Gepubliceerd op: donderdag 4 mei 2023

Delphine Lecompte – De profeet met de blonde pruik en de kogel in zijn buik

 

Tijdens mijn kindertijd in De Panne was Jezus Christus de man die op ieders lippen lag. Ik leerde van Hem houden. Eerst was er weerstand en opstandigheid, maar Jezus was zo ontzettend dapper en humoristisch en vindingrijk dat ik uiteindelijk (op mijn vijfde) volledig overstag ging. Ik aanbad Jezus vurig en fanatiek, en mensen die kwaad over Hem spraken viel ik fysiek aan.
En ik hou nog steeds hartstochtelijk van Hem.

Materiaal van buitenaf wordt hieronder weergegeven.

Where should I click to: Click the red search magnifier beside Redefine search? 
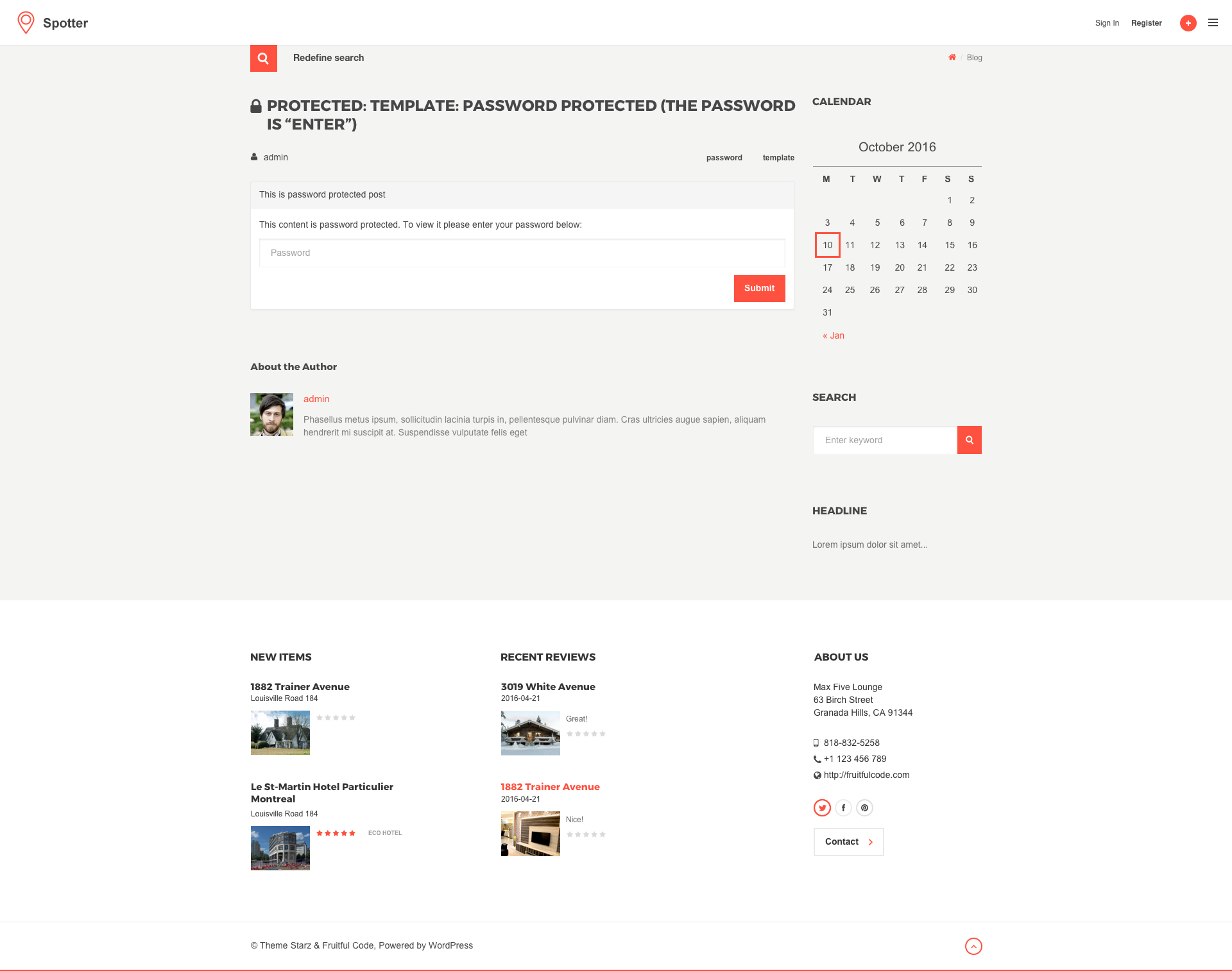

Toen ik mijn puberteit doormaakte in Gent had iedereen de mond vol van Andy Warhol. Niet iedereen: niet mijn vader, niet de Moldavische stukadoor die dakloos was geworden na een onzalige belegging in hygiënische plinten, niet de racistische meester Willy, niet het zure kruidenierspaar van de Ottogracht, niet de psychotische Aboriginal die sliep in het voorportaal van het vivisectiecentrum en aan wie ik elke schooldag de inhoud van mijn brooddoos gaf… Nee, zeker niet iedereen.
Eigenlijk waren het vooral mijn moeder en mijn sombere mompelende stiefvader die dweepten met de pafferige fatterige zielloze sensationele popgoeroe Andy Warhol, en die constant over hem palaverden. Ze kochten zeefdrukken van hem: grote gele en paarse bloemen, dollarbiljetten en Marilyn Monroe. De zeefdrukken waren spotgoedkoop en ze werden op grote schaal gemaakt door de knechten van Andy Warhol. Dat is geen vuile roddel, dat gaf de corrupte klootzak zelf toe!
Ik was een typische puber: puur, pedant, snobistisch, onbuigzaam, streng en rigide op moreel vlak. Het werk van Andy Warhol stootte me af omdat het op grote schaal werd gemaakt en omdat het werd gesmaakt door narcistische makelaars en verwaande blaaschirurgen. Door vulgaire parvenu’s en opzichtige jetsetters. De commerciële gewiekstheid, de mercantiele schaamteloosheid en de schreeuwerige branie schokten mijn tere verbiedende moralistische onvolwassen puberziel.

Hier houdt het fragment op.